I didn't say this, but I'll be damned if it's not true. With up to twelve hours between classes I do spend a lot of time with my headphones on ignoring my co-workers. This could probably also account for the lack of hi jinx. So I've almost finished up my term here at work with just three and a half contact hours to account for. This is pretty exciting, and it's gonna be nice to leave a job on good terms again, as opposed to the somewhat unpleasant exit from the other tie-wearing job I had. It will be good to work in jeans again though, I think I'm much more pleasanter when my legs are all denimed up. Hell, I'm at my post pleasant in my boxers but that's a line most employers are unwilling to cross, especially those where I'd be working with kids. Probably sensible that.

So other than the final airing of my pink shirt (oh you can bet it ain't coming home with me, luggage space is precious and I have new books dammit) what has today brought? Well two of my classes had exams, so I got to spend three hours 'teaching' with my eyes closed most of the time. That was very 'me'. Sitting down for long periods of time is a luxury to me, and I'm not one to ignore them lately. Indeed, a comfy chair is second only to cheesecake on the list of things that get me through the week. Oh, and beer. Beer's pretty good. What? Teaching? Oh yeah. I got to use my awesome 'telling the time' activities, which have the slight weakness of sometimes teaching kids that it's half-to-eleven in the morning. That only ever gets the stupid ones anyway, and no amount of my slack-ass teaching is gonna save them.

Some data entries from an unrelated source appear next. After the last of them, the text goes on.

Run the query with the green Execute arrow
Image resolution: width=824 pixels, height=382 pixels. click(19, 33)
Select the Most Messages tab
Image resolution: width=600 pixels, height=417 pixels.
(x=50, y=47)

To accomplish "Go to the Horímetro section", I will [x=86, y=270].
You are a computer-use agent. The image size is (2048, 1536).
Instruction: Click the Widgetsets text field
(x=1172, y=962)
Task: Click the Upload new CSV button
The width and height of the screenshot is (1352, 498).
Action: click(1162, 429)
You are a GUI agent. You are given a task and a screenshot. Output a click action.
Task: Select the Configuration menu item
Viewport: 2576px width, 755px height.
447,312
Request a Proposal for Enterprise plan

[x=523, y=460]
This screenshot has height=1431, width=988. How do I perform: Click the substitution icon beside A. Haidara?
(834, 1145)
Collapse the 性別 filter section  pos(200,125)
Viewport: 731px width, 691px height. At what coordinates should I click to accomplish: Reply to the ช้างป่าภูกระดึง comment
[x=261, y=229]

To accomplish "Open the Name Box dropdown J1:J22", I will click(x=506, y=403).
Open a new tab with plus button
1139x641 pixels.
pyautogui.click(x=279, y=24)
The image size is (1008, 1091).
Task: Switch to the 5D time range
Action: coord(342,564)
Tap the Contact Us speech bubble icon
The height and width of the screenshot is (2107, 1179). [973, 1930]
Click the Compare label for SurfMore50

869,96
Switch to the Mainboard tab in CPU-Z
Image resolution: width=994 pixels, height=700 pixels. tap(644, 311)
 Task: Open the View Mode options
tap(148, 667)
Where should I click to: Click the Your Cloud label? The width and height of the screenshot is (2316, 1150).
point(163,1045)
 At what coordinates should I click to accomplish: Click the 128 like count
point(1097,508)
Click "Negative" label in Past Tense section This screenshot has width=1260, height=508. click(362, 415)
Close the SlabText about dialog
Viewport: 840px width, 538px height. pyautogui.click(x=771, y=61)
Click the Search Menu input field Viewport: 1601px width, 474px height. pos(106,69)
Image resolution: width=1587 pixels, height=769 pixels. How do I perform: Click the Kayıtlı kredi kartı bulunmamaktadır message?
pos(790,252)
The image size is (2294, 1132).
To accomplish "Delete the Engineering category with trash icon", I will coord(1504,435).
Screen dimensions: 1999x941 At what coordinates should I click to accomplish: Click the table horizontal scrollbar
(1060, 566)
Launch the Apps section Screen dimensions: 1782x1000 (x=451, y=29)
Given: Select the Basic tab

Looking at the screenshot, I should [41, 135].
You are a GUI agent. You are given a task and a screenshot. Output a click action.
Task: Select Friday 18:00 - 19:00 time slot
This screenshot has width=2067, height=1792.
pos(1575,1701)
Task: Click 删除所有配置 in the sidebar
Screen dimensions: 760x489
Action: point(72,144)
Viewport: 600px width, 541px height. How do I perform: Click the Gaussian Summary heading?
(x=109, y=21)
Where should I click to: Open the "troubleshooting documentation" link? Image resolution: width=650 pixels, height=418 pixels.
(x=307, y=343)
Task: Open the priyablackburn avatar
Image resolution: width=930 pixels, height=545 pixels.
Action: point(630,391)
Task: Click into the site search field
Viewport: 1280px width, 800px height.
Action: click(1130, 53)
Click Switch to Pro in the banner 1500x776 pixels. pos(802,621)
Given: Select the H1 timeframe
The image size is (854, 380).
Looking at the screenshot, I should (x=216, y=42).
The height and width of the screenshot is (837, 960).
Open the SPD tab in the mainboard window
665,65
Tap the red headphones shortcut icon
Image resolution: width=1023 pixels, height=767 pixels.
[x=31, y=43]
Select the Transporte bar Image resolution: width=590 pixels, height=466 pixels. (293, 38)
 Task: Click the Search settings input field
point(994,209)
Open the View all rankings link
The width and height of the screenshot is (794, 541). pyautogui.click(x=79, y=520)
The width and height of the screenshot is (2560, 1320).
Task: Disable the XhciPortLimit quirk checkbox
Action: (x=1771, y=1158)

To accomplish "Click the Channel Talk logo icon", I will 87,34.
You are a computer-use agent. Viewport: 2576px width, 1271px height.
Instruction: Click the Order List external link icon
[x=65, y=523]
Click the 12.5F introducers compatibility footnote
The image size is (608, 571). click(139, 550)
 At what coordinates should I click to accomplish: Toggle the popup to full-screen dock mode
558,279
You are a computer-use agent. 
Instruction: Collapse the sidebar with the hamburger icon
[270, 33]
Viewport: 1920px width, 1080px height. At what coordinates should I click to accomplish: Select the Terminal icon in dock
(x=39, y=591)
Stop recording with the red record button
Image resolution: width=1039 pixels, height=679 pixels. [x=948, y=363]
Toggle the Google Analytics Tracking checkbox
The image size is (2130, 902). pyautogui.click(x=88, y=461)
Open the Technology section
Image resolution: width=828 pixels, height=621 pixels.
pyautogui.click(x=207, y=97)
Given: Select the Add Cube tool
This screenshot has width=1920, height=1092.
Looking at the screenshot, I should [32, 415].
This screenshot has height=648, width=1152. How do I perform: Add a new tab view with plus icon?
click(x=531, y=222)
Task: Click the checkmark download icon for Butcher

Ooh, that sounded bad didn't it? Oh well. I do love most of my kiddies here, they're friendly and enthusiastic, and they don't mind when I make them act out any of the more amusing verbs in front of their peer group. It's tough getting adults to milk an invisible cow and teenagers are so apathetic and self-involved that they won't even pretend to sneeze. I have to say, I distinctly remember being a teenager and I'm damn sure I was both cooler and more willing to perform interpretive mime than these guys. It's not like I'm getting them to dress up like Marcel Marceau while they're doing it for Pete's sake. Also I've begun to think that 'wash the baby' would be an awesome metaphor for something, much like 'slicing the lemon' sounds dirty but actually just means taking a knife to some yellow citrus fruit. Plus, tickling as a form of discipline goes way beyond fun. British schools need to reform detention systems toot sweet.

Oh, and as for that little expression, I was watching Chitty Chitty Bang Bang (or at least it was on while I didn't take the remote into the bathroom) and I decided that it needed less awful puns in the form of song and more pedophiles with over sized butterfly nets. Over sized butterfly nets are hilarious, far more so than big cages and 'zany' cars. The Herbie movies would also do well to remember this.

Wow, that wandered off alarmingly didn't it?